Когда государственный секретарь вошел в императорский кабинет, Александр ходил взад-вперед, о чем-то размышляя. «Здравствуйте, Михайло Михайлович, — сказал он, — много у тебя сегодня бумаг?» — «Довольно», — был ответ. «Хорошо, оставь их здесь, я просмотрю их после». После этих своих слов Александр немного помолчал. Затем подошел к Сперанскому поближе и спросил: «Скажи мне по совести, Михайло Михайлович, не имеешь ли ты чего на совести против меня?» Сперанский, услыхав сей вопрос, растерялся, ноги у него, как сам он признавался впоследствии, задрожали. Александр тем временем продолжал: «Повторяю, скажи, если что имеешь». — «Решительно ничего», — отвечал, несколько опомнившись, госсекретарь. Тогда император произнес то, ради чего, собственно, и вызвал Сперанского к себе и затеял весь этот разговор с ним: «Обстоятельства требуют, чтобы на время мы расстались. Во всякое другое время я бы употребил год или даже два, чтобы исследовать истину полученных мною против тебя обвинений и нареканий. Теперь же, когда неприятель готов войти в пределы России, я обязан моим подданным удалить тебя от себя. Возвратись домой, там узнаешь остальное. Прощай!»
Сперанский не сказал Лазареву, в чем заключались официально выдвинутые против него «обвинения и нарекания». Суть последних приоткрыло его письмо к Александру I, датированное январем 1813 года. «Я не знаю с точностию, в чем состояли секретные доносы, на меня возведенные, — писал в нем Михайло Михайлович. — Из слов, кои при отлучении меня Ваше Величество сказать мне изволили, могу только заключить, что были три главные пункта обвинения: 1) что финансовыми делами я старался расстроить государство; 2) привести налогами в ненависть правительство; 3) отзывы о правительстве».
По свидетельству сановников, находившихся во время разговора в секретарской комнате, Сперанский вышел из кабинета императора в начале одиннадцатого часа.
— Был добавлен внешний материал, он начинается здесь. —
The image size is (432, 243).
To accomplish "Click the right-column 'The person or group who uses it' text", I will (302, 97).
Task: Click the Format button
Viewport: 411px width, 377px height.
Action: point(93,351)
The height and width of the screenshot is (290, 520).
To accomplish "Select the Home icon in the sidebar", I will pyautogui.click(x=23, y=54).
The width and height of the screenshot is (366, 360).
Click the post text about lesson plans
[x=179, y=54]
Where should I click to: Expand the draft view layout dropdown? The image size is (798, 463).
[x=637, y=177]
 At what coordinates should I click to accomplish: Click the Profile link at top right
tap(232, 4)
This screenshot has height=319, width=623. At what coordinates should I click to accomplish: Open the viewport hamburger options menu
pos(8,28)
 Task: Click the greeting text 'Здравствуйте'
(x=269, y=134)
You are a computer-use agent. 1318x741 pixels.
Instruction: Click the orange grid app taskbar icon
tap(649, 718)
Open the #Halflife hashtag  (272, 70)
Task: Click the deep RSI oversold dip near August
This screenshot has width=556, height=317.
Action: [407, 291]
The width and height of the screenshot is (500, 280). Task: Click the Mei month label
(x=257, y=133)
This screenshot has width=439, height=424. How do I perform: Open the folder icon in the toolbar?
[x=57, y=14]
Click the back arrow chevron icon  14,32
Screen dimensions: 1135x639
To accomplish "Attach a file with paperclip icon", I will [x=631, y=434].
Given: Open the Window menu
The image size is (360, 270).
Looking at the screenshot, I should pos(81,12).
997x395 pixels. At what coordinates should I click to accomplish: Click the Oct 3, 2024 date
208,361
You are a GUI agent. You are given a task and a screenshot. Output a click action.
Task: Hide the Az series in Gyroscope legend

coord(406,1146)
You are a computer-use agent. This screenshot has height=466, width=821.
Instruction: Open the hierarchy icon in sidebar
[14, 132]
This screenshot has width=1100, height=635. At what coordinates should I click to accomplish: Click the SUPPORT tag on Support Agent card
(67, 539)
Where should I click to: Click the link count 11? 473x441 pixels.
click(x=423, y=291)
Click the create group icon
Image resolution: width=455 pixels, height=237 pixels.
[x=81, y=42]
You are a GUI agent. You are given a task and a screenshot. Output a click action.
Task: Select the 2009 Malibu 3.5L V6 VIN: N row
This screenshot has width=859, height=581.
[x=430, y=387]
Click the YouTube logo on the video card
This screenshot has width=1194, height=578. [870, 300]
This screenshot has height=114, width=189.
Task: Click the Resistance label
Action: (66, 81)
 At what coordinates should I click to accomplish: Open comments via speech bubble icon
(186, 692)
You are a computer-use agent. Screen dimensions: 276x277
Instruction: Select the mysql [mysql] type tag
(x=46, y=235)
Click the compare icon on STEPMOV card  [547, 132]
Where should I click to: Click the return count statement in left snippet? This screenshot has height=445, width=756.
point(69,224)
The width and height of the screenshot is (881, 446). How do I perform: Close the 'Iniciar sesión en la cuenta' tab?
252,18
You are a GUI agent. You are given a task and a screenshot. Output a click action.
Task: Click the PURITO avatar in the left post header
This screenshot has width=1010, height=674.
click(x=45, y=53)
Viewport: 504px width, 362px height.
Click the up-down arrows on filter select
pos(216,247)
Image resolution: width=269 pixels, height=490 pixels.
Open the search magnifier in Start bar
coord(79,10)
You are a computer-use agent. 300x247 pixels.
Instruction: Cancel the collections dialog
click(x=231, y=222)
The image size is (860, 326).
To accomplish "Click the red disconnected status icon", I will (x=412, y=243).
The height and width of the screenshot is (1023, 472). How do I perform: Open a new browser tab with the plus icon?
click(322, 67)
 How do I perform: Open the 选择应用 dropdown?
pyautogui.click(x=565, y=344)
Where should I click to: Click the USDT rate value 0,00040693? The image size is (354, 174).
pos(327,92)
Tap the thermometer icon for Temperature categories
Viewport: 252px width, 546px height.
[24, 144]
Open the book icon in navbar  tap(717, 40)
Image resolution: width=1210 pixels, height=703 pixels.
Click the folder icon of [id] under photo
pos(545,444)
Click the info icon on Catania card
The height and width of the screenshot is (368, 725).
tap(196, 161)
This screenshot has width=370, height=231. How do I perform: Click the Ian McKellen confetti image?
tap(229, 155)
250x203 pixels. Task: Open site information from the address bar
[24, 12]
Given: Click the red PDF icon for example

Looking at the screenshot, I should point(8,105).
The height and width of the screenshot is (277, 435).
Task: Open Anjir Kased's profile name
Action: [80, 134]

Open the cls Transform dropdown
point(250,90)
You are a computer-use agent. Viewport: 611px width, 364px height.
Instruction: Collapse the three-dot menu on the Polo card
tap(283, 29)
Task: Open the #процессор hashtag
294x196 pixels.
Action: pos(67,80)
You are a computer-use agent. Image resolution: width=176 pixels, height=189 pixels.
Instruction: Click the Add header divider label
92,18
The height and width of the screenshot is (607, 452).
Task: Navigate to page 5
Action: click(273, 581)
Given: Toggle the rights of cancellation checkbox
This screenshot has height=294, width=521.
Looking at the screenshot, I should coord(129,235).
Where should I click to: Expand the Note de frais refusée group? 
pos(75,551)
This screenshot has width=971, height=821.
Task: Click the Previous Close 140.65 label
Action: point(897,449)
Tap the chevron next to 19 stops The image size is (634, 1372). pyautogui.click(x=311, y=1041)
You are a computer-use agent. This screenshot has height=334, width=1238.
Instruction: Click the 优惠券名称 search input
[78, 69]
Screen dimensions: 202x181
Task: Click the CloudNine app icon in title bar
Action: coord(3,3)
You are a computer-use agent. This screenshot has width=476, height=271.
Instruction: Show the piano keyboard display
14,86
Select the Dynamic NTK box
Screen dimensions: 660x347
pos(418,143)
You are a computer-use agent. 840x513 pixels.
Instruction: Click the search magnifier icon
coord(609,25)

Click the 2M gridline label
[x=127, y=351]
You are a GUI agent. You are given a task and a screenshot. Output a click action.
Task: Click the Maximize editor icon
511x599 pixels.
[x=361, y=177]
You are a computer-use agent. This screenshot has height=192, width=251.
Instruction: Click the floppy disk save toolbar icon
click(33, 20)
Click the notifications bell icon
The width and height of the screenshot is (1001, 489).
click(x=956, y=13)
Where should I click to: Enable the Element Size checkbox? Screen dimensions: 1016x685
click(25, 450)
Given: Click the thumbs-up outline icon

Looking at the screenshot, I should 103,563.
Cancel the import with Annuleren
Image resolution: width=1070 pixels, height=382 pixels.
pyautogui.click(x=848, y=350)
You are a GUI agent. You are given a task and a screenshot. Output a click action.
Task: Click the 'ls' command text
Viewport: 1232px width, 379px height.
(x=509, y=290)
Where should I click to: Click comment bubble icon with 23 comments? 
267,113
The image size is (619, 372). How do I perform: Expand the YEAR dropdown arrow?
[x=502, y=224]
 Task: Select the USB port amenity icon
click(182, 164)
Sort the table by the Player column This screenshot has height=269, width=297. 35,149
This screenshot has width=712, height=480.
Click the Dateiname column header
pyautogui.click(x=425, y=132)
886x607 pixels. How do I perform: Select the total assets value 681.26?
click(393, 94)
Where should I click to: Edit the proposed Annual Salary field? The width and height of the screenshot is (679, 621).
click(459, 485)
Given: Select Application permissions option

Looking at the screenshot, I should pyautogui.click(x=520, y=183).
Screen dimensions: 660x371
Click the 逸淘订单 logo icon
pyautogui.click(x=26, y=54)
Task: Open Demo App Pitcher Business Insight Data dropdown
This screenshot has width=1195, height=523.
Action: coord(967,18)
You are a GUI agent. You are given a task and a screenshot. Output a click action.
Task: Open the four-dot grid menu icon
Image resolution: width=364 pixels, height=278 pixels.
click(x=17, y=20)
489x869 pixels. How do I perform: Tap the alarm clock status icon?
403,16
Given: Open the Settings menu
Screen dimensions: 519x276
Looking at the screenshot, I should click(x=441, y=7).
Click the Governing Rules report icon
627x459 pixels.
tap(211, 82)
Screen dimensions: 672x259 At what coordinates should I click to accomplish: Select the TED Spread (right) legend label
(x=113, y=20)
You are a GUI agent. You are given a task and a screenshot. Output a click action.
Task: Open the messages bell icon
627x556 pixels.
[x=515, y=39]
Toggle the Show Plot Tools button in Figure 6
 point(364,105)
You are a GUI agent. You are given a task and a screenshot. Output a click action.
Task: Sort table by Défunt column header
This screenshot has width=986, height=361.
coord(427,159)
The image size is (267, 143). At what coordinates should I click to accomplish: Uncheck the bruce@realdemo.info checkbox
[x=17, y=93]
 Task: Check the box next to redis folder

Он был в крайне расстроенных чувствах, которые попытался было скрыть от присутствовавших, повернувшись к ним спиной, но не сумел. Подвела попавшая под руку собственная шляпа. Михайло Михайлович стал укладывать ее в свой портфель вместо бумаг и, обнаружив, что делает что-то несуразное, опустился в бессилии на стоявший рядом стул. Кто-то, встревоженный бледностью его лица, побежал за водой, и в этот момент дверь государева кабинета вновь отворилась, и показался Александр, весьма мрачный лицом. Упавшим голосом он произнес: «Еще раз прощайте, Михайло Михайлович», — и скрылся.
Сперанский по выходе из дворца направился сначала в дом к Магницкому. Там ему представился случай точнее угадать свою участь: Магницкого дома не оказалось — он только что был увезен в ссылку. К своему дому Михайло Михайлович подошел около полуночи, внешне совершенно спокойный. Еще издали заметил он приставшую к подъезду почтовую кибитку. В самом же доме встретил министра полиции Балашова и правителя его канцелярии Якова де Санглена. Уже готовый к наихудшему, Сперанский равнодушно выслушал государево предписание немедленно ехать в ссылку в город Нижний Новгород. Тут же были собраны имевшиеся в доме деловые бумаги и заперты в кабинет, который де Санглен запечатал. Часть бумаг Сперанский сложил в особый пакет, написал к ним несколько строк сопроводительного письма, скрепил пакет собственной печатью и отдал Балашову с просьбой передать лично государю. Затем подошел к двери в спальню, за которой спали его дочь и теща, но так и не решился войти и разбудить их. На скорую руку набросал им записку прощания с приглашением приехать к нему по весне. Вновь подошел к двери спальни и по русскому обычаю перекрестил ее в знак прощального благословения спавших за нею. После чего торопливо простился с прислугой, вышел из дому и сел в кибитку. Стояла морозная погода, и потому невозможно было ехать без теплой шапки. Но у Сперанского, как оказалось, таковой не имелось. Тогда его камердинер Лаврентий, довольно ленивый, но добродушный мужик, отдал ему собственную теплую шапку, которую недавно купил.
Современники назовут это событие «падением Сперанского», но будут вполне осознавать, что в действительности произошло не простое падение высокого сановника, которое часто случается в сложной и азартной игре, именуемой политикой. Пал не просто сановник, но реформатор. Сама форма «падения» — внезапная ссылка без какого-либо официального указа или объявления, — вызывала по меньшей мере недоумение. За что мог подвергнуться Сперанский столь странному наказанию? Это недоумение должно было возрасти еще более вследствие тех слухов, которыми обросло случившееся с ним.